-------- RECORDED INFORMATION --------

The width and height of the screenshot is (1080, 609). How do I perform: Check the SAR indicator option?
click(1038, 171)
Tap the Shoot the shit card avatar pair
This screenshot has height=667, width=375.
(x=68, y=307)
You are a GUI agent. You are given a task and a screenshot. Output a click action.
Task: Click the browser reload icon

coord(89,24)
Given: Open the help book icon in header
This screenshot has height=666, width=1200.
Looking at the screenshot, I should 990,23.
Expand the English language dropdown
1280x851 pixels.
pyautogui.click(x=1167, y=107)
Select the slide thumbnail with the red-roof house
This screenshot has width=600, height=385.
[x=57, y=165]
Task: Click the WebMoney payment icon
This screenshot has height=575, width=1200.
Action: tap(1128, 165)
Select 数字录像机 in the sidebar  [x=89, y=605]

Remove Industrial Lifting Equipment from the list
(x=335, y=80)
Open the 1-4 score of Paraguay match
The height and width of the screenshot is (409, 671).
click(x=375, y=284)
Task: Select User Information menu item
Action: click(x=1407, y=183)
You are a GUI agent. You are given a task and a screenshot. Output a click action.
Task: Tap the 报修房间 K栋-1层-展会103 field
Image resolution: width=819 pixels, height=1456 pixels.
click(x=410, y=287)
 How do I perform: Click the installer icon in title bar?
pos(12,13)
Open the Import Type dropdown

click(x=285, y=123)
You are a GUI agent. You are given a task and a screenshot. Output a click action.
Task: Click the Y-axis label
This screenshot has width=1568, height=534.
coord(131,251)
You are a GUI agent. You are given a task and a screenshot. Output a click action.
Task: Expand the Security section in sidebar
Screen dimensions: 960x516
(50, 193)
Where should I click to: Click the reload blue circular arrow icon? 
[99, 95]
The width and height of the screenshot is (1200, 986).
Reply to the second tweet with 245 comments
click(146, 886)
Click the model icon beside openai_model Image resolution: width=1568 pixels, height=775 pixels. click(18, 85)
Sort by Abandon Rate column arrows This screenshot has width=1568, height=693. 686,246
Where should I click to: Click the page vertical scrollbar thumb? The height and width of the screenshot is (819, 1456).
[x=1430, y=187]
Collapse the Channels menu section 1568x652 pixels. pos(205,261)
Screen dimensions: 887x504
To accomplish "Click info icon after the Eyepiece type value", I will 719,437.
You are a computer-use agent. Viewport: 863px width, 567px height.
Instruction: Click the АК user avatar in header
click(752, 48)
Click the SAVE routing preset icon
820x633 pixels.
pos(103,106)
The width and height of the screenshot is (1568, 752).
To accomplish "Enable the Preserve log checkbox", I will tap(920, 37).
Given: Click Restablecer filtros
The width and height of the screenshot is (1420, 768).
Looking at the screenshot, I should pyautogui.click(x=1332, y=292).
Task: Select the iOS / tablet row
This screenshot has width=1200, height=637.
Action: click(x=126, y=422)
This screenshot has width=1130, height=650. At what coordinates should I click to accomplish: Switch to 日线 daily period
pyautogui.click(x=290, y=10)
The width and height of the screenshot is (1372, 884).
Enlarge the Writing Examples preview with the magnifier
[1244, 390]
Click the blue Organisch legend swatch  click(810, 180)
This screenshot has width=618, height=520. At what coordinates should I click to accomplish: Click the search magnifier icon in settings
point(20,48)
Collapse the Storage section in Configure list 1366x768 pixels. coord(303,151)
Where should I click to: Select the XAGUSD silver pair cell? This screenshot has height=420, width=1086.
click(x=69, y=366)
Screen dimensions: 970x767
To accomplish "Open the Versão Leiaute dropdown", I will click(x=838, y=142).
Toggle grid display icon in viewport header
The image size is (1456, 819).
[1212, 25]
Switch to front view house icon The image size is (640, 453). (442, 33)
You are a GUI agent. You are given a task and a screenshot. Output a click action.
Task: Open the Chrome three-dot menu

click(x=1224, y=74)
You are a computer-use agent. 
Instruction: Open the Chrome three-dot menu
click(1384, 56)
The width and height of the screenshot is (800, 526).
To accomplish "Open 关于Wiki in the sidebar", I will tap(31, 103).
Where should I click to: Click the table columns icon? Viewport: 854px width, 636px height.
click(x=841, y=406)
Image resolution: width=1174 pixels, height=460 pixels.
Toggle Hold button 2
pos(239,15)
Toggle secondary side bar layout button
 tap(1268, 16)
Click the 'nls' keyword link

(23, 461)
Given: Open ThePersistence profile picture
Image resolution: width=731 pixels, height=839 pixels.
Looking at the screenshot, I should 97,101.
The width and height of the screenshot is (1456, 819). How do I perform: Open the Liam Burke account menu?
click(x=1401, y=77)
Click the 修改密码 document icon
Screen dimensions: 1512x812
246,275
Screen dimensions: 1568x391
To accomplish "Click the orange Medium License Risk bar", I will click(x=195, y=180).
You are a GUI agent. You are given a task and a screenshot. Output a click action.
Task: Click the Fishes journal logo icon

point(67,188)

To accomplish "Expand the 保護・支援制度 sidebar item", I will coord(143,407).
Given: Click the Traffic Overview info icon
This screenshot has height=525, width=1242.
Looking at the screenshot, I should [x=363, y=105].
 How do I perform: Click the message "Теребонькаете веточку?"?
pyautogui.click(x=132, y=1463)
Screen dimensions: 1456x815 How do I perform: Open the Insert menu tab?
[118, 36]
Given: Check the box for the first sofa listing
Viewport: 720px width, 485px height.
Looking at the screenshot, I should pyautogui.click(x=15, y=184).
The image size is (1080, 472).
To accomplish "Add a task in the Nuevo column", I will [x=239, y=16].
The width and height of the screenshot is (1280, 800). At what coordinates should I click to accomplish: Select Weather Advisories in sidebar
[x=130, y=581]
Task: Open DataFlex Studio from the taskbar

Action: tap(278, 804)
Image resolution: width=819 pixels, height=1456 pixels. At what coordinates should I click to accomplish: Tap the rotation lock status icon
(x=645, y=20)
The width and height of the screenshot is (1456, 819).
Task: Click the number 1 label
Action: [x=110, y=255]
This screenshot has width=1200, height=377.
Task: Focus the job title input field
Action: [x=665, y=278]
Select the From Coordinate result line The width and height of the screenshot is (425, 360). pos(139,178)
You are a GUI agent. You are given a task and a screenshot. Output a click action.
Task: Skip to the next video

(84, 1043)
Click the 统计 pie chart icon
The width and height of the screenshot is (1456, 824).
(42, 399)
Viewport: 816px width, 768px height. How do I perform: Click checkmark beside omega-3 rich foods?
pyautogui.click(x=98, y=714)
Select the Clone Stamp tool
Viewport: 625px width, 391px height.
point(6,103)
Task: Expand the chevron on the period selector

--------

TASK OBJECTIVE: Rewrite all the records above, changing each occurrence of "GUI agent" to "screen assistant" and leaving everything else as it is.

RESPONSE:
The width and height of the screenshot is (1080, 609). How do I perform: Check the SAR indicator option?
click(1038, 171)
Tap the Shoot the shit card avatar pair
This screenshot has height=667, width=375.
(x=68, y=307)
You are a screen assistant. You are given a task and a screenshot. Output a click action.
Task: Click the browser reload icon

coord(89,24)
Given: Open the help book icon in header
This screenshot has height=666, width=1200.
Looking at the screenshot, I should 990,23.
Expand the English language dropdown
1280x851 pixels.
pyautogui.click(x=1167, y=107)
Select the slide thumbnail with the red-roof house
This screenshot has width=600, height=385.
[x=57, y=165]
Task: Click the WebMoney payment icon
This screenshot has height=575, width=1200.
Action: tap(1128, 165)
Select 数字录像机 in the sidebar  [x=89, y=605]

Remove Industrial Lifting Equipment from the list
(x=335, y=80)
Open the 1-4 score of Paraguay match
The height and width of the screenshot is (409, 671).
click(x=375, y=284)
Task: Select User Information menu item
Action: click(x=1407, y=183)
You are a screen assistant. You are given a task and a screenshot. Output a click action.
Task: Tap the 报修房间 K栋-1层-展会103 field
Image resolution: width=819 pixels, height=1456 pixels.
click(x=410, y=287)
 How do I perform: Click the installer icon in title bar?
pos(12,13)
Open the Import Type dropdown

click(x=285, y=123)
You are a screen assistant. You are given a task and a screenshot. Output a click action.
Task: Click the Y-axis label
This screenshot has width=1568, height=534.
coord(131,251)
You are a screen assistant. You are given a task and a screenshot. Output a click action.
Task: Expand the Security section in sidebar
Screen dimensions: 960x516
(50, 193)
Where should I click to: Click the reload blue circular arrow icon? 
[99, 95]
The width and height of the screenshot is (1200, 986).
Reply to the second tweet with 245 comments
click(146, 886)
Click the model icon beside openai_model Image resolution: width=1568 pixels, height=775 pixels. click(18, 85)
Sort by Abandon Rate column arrows This screenshot has width=1568, height=693. 686,246
Where should I click to: Click the page vertical scrollbar thumb? The height and width of the screenshot is (819, 1456).
[x=1430, y=187]
Collapse the Channels menu section 1568x652 pixels. pos(205,261)
Screen dimensions: 887x504
To accomplish "Click info icon after the Eyepiece type value", I will 719,437.
You are a computer-use agent. Viewport: 863px width, 567px height.
Instruction: Click the АК user avatar in header
click(752, 48)
Click the SAVE routing preset icon
820x633 pixels.
pos(103,106)
The width and height of the screenshot is (1568, 752).
To accomplish "Enable the Preserve log checkbox", I will tap(920, 37).
Given: Click Restablecer filtros
The width and height of the screenshot is (1420, 768).
Looking at the screenshot, I should pyautogui.click(x=1332, y=292).
Task: Select the iOS / tablet row
This screenshot has width=1200, height=637.
Action: click(x=126, y=422)
This screenshot has width=1130, height=650. At what coordinates should I click to accomplish: Switch to 日线 daily period
pyautogui.click(x=290, y=10)
The width and height of the screenshot is (1372, 884).
Enlarge the Writing Examples preview with the magnifier
[1244, 390]
Click the blue Organisch legend swatch  click(810, 180)
This screenshot has width=618, height=520. At what coordinates should I click to accomplish: Click the search magnifier icon in settings
point(20,48)
Collapse the Storage section in Configure list 1366x768 pixels. coord(303,151)
Where should I click to: Select the XAGUSD silver pair cell? This screenshot has height=420, width=1086.
click(x=69, y=366)
Screen dimensions: 970x767
To accomplish "Open the Versão Leiaute dropdown", I will click(x=838, y=142).
Toggle grid display icon in viewport header
The image size is (1456, 819).
[1212, 25]
Switch to front view house icon The image size is (640, 453). (442, 33)
You are a screen assistant. You are given a task and a screenshot. Output a click action.
Task: Open the Chrome three-dot menu

click(x=1224, y=74)
You are a computer-use agent. 
Instruction: Open the Chrome three-dot menu
click(1384, 56)
The width and height of the screenshot is (800, 526).
To accomplish "Open 关于Wiki in the sidebar", I will tap(31, 103).
Where should I click to: Click the table columns icon? Viewport: 854px width, 636px height.
click(x=841, y=406)
Image resolution: width=1174 pixels, height=460 pixels.
Toggle Hold button 2
pos(239,15)
Toggle secondary side bar layout button
 tap(1268, 16)
Click the 'nls' keyword link

(23, 461)
Given: Open ThePersistence profile picture
Image resolution: width=731 pixels, height=839 pixels.
Looking at the screenshot, I should 97,101.
The width and height of the screenshot is (1456, 819). How do I perform: Open the Liam Burke account menu?
click(x=1401, y=77)
Click the 修改密码 document icon
Screen dimensions: 1512x812
246,275
Screen dimensions: 1568x391
To accomplish "Click the orange Medium License Risk bar", I will click(x=195, y=180).
You are a screen assistant. You are given a task and a screenshot. Output a click action.
Task: Click the Fishes journal logo icon

point(67,188)

To accomplish "Expand the 保護・支援制度 sidebar item", I will coord(143,407).
Given: Click the Traffic Overview info icon
This screenshot has height=525, width=1242.
Looking at the screenshot, I should [x=363, y=105].
 How do I perform: Click the message "Теребонькаете веточку?"?
pyautogui.click(x=132, y=1463)
Screen dimensions: 1456x815 How do I perform: Open the Insert menu tab?
[118, 36]
Given: Check the box for the first sofa listing
Viewport: 720px width, 485px height.
Looking at the screenshot, I should pyautogui.click(x=15, y=184).
The image size is (1080, 472).
To accomplish "Add a task in the Nuevo column", I will [x=239, y=16].
The width and height of the screenshot is (1280, 800). At what coordinates should I click to accomplish: Select Weather Advisories in sidebar
[x=130, y=581]
Task: Open DataFlex Studio from the taskbar

Action: tap(278, 804)
Image resolution: width=819 pixels, height=1456 pixels. At what coordinates should I click to accomplish: Tap the rotation lock status icon
(x=645, y=20)
The width and height of the screenshot is (1456, 819).
Task: Click the number 1 label
Action: [x=110, y=255]
This screenshot has width=1200, height=377.
Task: Focus the job title input field
Action: [x=665, y=278]
Select the From Coordinate result line The width and height of the screenshot is (425, 360). pos(139,178)
You are a screen assistant. You are given a task and a screenshot. Output a click action.
Task: Skip to the next video

(84, 1043)
Click the 统计 pie chart icon
The width and height of the screenshot is (1456, 824).
(42, 399)
Viewport: 816px width, 768px height. How do I perform: Click checkmark beside omega-3 rich foods?
pyautogui.click(x=98, y=714)
Select the Clone Stamp tool
Viewport: 625px width, 391px height.
point(6,103)
Task: Expand the chevron on the period selector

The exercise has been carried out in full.